1\. Augmented reality. When I played around it with on the 3DS, I thought the
idea was going to really blow up and end up having a ton of games based around
it. And in the first year or two, we did get a few like that. Such as Kid
Icarus Uprising having said features or Spirit Camera being entirely based on
the technology.

But it quickly died off afterwards, and since about 2012 I don't think I've
seen a single major game on the system where AR has been a central feature.
Same goes with other consoles and systems too. It's occasionally been
advertised (like with Microsoft and the Hololens or whatever it is), but it's
generally remained a niche idea.

2\. Also, the eReader. No, not the Kindle type, that thing the Game Boy
Advance had in the early 00s where you could scan cards to unlock features in
games. I genuinely believed that would be a huge revolution, to the point of
importing the device from America to try it out. Alas, it failed pretty damn
hard, and even the titles which had support for it in the US dropped said
support in the European versions.

3\. For non gaming stuff, VRML was a good example as well. Again, I thought
the future of the internet would be 3D worlds accessed through the browser,
and looked at the sites writing about it as if they were a glimpse of a high
tech future only a few years off in the distance. Nope, VRML failed, and
pretty much every attempt to implement VR functionality in the browser died
too.

4\. Also, I'm not sure if it counts as revolutionary on a tech level, but at
one point there was a lot of talk about using oauth to tie various communities
together into something akin to a forum network or Reddit equivalent.

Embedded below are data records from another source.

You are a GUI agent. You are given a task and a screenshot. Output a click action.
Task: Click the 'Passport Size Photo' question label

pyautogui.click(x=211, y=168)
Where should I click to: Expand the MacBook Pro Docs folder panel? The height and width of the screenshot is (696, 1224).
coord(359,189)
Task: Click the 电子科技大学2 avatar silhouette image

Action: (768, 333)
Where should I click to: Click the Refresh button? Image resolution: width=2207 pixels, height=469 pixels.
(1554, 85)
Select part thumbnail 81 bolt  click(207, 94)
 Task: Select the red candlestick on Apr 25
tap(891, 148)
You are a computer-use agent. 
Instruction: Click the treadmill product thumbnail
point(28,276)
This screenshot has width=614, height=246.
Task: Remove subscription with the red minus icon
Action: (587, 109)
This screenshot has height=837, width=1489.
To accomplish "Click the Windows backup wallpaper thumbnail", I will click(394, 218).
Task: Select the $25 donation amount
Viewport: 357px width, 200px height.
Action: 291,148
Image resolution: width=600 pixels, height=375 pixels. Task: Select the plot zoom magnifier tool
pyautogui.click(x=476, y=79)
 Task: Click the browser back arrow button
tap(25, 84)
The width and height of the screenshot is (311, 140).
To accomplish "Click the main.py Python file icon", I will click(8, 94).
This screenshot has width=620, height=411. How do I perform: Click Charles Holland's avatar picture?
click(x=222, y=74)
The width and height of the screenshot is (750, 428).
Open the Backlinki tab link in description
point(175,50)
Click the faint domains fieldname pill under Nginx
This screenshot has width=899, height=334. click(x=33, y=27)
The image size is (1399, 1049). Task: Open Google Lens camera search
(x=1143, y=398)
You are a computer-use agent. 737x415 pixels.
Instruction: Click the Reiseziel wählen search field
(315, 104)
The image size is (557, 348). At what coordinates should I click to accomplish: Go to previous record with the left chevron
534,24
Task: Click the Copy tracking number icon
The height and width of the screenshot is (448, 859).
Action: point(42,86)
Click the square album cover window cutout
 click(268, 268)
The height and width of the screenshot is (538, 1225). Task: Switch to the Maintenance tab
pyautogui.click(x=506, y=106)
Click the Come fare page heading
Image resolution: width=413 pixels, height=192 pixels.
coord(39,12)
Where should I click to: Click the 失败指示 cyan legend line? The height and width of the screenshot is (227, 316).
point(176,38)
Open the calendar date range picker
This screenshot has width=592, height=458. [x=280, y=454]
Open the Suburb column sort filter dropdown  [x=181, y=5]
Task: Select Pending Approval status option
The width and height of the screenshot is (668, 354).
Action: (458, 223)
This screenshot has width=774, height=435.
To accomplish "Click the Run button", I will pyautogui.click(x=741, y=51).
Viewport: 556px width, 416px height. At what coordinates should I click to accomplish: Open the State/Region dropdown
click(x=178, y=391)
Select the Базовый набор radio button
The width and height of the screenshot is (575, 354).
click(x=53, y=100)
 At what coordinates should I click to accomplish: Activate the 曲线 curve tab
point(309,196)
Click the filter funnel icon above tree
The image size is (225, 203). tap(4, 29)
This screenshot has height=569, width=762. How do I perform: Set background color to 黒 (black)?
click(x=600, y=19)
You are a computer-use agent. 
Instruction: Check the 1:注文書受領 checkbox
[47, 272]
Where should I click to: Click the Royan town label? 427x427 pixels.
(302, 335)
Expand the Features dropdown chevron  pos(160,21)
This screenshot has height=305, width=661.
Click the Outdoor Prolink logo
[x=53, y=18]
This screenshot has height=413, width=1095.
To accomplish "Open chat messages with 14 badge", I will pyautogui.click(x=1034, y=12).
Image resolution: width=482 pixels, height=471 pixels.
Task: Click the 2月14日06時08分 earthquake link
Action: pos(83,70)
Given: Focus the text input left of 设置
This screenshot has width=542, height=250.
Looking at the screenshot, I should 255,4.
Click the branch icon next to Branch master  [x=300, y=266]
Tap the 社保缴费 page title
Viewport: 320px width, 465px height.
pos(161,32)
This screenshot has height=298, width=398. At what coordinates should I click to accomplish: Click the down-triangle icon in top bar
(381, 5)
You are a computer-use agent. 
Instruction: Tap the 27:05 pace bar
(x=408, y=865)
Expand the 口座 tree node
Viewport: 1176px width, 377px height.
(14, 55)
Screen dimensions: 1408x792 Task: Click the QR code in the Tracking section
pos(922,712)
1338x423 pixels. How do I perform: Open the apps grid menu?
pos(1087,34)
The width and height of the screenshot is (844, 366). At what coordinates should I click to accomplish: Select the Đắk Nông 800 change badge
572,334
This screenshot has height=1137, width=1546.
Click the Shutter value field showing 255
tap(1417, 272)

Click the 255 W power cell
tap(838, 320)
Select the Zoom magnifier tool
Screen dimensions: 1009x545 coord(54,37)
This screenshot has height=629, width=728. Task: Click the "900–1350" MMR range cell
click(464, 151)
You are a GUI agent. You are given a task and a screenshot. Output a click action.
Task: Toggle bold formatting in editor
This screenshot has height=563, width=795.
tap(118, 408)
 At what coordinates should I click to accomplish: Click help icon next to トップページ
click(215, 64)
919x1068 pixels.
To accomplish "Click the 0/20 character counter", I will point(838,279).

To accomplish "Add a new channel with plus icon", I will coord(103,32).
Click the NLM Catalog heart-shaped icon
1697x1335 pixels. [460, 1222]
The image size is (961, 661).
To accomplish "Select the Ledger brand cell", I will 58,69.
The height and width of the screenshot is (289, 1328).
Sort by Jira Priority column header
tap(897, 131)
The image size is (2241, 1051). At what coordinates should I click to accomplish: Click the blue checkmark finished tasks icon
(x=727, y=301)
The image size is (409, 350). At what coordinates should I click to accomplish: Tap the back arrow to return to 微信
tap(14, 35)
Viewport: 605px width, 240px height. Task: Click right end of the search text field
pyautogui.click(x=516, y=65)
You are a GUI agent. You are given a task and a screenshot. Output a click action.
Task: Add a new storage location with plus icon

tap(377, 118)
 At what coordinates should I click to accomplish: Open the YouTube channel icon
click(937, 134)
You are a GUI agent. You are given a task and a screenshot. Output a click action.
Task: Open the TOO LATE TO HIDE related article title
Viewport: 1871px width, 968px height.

I think
a group called Zoints tried this in the early 00s or so, and I expected their
service to do pretty well off it.

Again, didn't really happen. Shared login systems did, in the most basic sense
(login with Facebook/Twitter/Google/whatever) but it seemed people preferred
walled gardens run by large companies over individual communities networked
together.

Finally, there were an awful lot of Google products and services I expected to
take the world by storm too. Google Wave has already been mentioned, but
Google Buzz was another one too. Think it acted as a neat alternative to using
Facebook comments or Diqus when it was active.

But yeah, my record with tech predictions is not exactly a great one.

------
dexterdexter
Segway! I'm surprised no one else mentioned this. The hype equaled the
excitement it triggered on people. Personally, it signaled the arrival of the
future at the time. Fast forward to today and they are just niche
transportation devices used by tourists and to a lesser degree by some
security officials.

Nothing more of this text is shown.